------ RECORDS SHOWN ------

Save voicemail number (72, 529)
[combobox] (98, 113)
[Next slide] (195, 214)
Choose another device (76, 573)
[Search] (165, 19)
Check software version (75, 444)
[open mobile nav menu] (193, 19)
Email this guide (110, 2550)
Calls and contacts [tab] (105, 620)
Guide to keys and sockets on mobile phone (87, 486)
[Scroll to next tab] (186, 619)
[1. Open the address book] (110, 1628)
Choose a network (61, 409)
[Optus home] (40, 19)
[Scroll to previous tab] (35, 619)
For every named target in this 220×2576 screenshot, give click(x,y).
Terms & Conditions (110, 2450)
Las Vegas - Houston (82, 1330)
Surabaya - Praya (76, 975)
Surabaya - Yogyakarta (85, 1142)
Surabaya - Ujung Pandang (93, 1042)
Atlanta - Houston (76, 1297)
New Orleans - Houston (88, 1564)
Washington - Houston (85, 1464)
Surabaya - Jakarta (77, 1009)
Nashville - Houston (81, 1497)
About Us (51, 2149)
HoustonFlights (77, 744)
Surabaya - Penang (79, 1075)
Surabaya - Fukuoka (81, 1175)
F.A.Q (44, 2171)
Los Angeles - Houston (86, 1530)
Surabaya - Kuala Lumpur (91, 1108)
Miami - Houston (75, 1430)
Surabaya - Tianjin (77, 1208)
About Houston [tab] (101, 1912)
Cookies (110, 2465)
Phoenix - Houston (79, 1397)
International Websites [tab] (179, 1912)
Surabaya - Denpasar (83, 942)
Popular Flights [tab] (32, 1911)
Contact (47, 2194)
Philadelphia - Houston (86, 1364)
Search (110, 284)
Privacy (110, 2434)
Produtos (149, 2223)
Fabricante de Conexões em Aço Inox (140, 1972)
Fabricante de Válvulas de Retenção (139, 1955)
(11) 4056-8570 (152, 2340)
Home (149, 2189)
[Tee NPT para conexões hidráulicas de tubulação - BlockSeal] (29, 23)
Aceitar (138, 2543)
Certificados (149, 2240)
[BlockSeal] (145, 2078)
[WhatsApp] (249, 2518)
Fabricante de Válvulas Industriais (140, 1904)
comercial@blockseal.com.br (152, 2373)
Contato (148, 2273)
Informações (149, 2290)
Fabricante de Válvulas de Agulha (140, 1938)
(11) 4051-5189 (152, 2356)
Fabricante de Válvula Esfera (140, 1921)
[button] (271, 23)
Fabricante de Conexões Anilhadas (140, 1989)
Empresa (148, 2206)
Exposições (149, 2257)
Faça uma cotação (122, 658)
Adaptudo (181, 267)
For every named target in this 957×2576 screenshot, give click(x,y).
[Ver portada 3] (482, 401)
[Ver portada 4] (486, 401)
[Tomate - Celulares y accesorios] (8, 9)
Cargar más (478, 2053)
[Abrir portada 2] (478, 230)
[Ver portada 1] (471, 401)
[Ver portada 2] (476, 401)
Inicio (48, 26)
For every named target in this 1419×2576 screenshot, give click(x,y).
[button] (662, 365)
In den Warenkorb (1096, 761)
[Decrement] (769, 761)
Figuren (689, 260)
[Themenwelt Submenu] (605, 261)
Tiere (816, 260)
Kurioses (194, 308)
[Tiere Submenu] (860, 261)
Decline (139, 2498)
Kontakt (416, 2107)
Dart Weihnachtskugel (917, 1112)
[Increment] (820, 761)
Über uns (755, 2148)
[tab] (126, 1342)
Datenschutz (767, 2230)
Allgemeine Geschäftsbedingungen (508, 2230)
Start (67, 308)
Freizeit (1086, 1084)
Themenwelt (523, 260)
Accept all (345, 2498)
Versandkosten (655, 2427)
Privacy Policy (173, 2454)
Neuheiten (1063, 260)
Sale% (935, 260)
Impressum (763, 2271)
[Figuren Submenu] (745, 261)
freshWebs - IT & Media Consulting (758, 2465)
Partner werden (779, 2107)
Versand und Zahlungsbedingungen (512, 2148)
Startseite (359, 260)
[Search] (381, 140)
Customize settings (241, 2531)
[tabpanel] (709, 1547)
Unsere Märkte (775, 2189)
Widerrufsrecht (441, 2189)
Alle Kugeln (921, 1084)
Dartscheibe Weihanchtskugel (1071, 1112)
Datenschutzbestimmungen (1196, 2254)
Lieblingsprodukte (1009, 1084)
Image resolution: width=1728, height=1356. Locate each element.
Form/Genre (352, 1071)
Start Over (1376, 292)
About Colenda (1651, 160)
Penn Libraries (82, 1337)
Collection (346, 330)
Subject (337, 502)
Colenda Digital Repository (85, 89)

------

◆ ABOUT THIS EXERCISE:
The response should consist of all the entries, copied without any alteration.

◆ SOLUTION BELOW:
Save voicemail number (72, 529)
[combobox] (98, 113)
[Next slide] (195, 214)
Choose another device (76, 573)
[Search] (165, 19)
Check software version (75, 444)
[open mobile nav menu] (193, 19)
Email this guide (110, 2550)
Calls and contacts [tab] (105, 620)
Guide to keys and sockets on mobile phone (87, 486)
[Scroll to next tab] (186, 619)
[1. Open the address book] (110, 1628)
Choose a network (61, 409)
[Optus home] (40, 19)
[Scroll to previous tab] (35, 619)
For every named target in this 220×2576 screenshot, give click(x,y).
Terms & Conditions (110, 2450)
Las Vegas - Houston (82, 1330)
Surabaya - Praya (76, 975)
Surabaya - Yogyakarta (85, 1142)
Surabaya - Ujung Pandang (93, 1042)
Atlanta - Houston (76, 1297)
New Orleans - Houston (88, 1564)
Washington - Houston (85, 1464)
Surabaya - Jakarta (77, 1009)
Nashville - Houston (81, 1497)
About Us (51, 2149)
HoustonFlights (77, 744)
Surabaya - Penang (79, 1075)
Surabaya - Fukuoka (81, 1175)
F.A.Q (44, 2171)
Los Angeles - Houston (86, 1530)
Surabaya - Kuala Lumpur (91, 1108)
Miami - Houston (75, 1430)
Surabaya - Tianjin (77, 1208)
About Houston [tab] (101, 1912)
Cookies (110, 2465)
Phoenix - Houston (79, 1397)
International Websites [tab] (179, 1912)
Surabaya - Denpasar (83, 942)
Popular Flights [tab] (32, 1911)
Contact (47, 2194)
Philadelphia - Houston (86, 1364)
Search (110, 284)
Privacy (110, 2434)
Produtos (149, 2223)
Fabricante de Conexões em Aço Inox (140, 1972)
Fabricante de Válvulas de Retenção (139, 1955)
(11) 4056-8570 (152, 2340)
Home (149, 2189)
[Tee NPT para conexões hidráulicas de tubulação - BlockSeal] (29, 23)
Aceitar (138, 2543)
Certificados (149, 2240)
[BlockSeal] (145, 2078)
[WhatsApp] (249, 2518)
Fabricante de Válvulas Industriais (140, 1904)
comercial@blockseal.com.br (152, 2373)
Contato (148, 2273)
Informações (149, 2290)
Fabricante de Válvulas de Agulha (140, 1938)
(11) 4051-5189 (152, 2356)
Fabricante de Válvula Esfera (140, 1921)
[button] (271, 23)
Fabricante de Conexões Anilhadas (140, 1989)
Empresa (148, 2206)
Exposições (149, 2257)
Faça uma cotação (122, 658)
Adaptudo (181, 267)
For every named target in this 957×2576 screenshot, give click(x,y).
[Ver portada 3] (482, 401)
[Ver portada 4] (486, 401)
[Tomate - Celulares y accesorios] (8, 9)
Cargar más (478, 2053)
[Abrir portada 2] (478, 230)
[Ver portada 1] (471, 401)
[Ver portada 2] (476, 401)
Inicio (48, 26)
For every named target in this 1419×2576 screenshot, give click(x,y).
[button] (662, 365)
In den Warenkorb (1096, 761)
[Decrement] (769, 761)
Figuren (689, 260)
[Themenwelt Submenu] (605, 261)
Tiere (816, 260)
Kurioses (194, 308)
[Tiere Submenu] (860, 261)
Decline (139, 2498)
Kontakt (416, 2107)
Dart Weihnachtskugel (917, 1112)
[Increment] (820, 761)
Über uns (755, 2148)
[tab] (126, 1342)
Datenschutz (767, 2230)
Allgemeine Geschäftsbedingungen (508, 2230)
Start (67, 308)
Freizeit (1086, 1084)
Themenwelt (523, 260)
Accept all (345, 2498)
Versandkosten (655, 2427)
Privacy Policy (173, 2454)
Neuheiten (1063, 260)
Sale% (935, 260)
Impressum (763, 2271)
[Figuren Submenu] (745, 261)
freshWebs - IT & Media Consulting (758, 2465)
Partner werden (779, 2107)
Versand und Zahlungsbedingungen (512, 2148)
Startseite (359, 260)
[Search] (381, 140)
Customize settings (241, 2531)
[tabpanel] (709, 1547)
Unsere Märkte (775, 2189)
Widerrufsrecht (441, 2189)
Alle Kugeln (921, 1084)
Dartscheibe Weihanchtskugel (1071, 1112)
Datenschutzbestimmungen (1196, 2254)
Lieblingsprodukte (1009, 1084)
Image resolution: width=1728, height=1356. Locate each element.
Form/Genre (352, 1071)
Start Over (1376, 292)
About Colenda (1651, 160)
Penn Libraries (82, 1337)
Collection (346, 330)
Subject (337, 502)
Colenda Digital Repository (85, 89)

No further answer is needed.